**Goal of the exercise:**
In the sermon about the backyard clubhouse, what did Dad use to build the clubhouse?

Tuesday, February 14, 2012

Girls in the Clubhouse

The following sermon was written by the Reverend Scott Walters of Christ Episcopal Church and is published here with his permission.

Places become sacred in a variety of ways. Sometimes we mark the site of a remarkable event. Countless plaques in Virginia towns mark the places where George Washington slept. Jacob placed a stone at the spot where the door of heaven opened and a staircase dropped down to the earth.

Housing something special—the bones of a saint or a splinter of the true cross or of Joe DiMaggio’s bat—might sanctify a place. Building with lots of gold and ivory and jewels and rare, precious things also seems to do the trick. Or sometimes we mark a place as holy simply by what we decide to do there—how we decide to interact.

For instance, the clubhouse in our backyard didn’t seem to have any intrinsic value. Dad built it not from the finest of building materials and the rarest of woods, but from a couple of cast off Hammond organ crates he got from his friend, A.P. Vohs, who owned a music store in Fayetteville. Fastening the crates together, back to back, made for a fine little house with a gambrel shaped roof like a barn.

So the clubhouse wasn’t built on the site of a miracle, it housed no relics, and it wasn’t made of anything special. We sanctified it by meeting there to discuss gravely important neighborhood matters. Matters like whether or under what circumstances a girl might be allowed to enter the clubhouse. The great councils in charge of sacred places are always debating such things. Because once it’s agreed that a place is holy, defilement is a real and present danger. Hence the perennial worry about women.

**Data lines:**
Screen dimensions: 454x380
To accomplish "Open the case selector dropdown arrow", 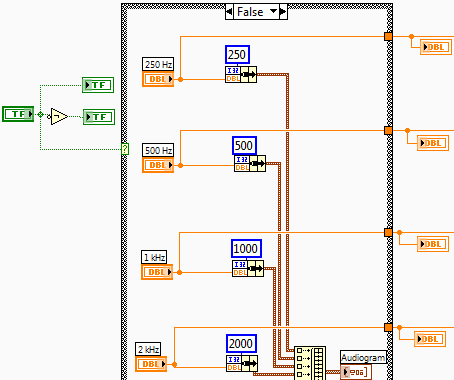I will tap(273, 12).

**Complete response:**
He built it from a couple of cast-off Hammond organ crates that he got from his friend A.P. Vohs.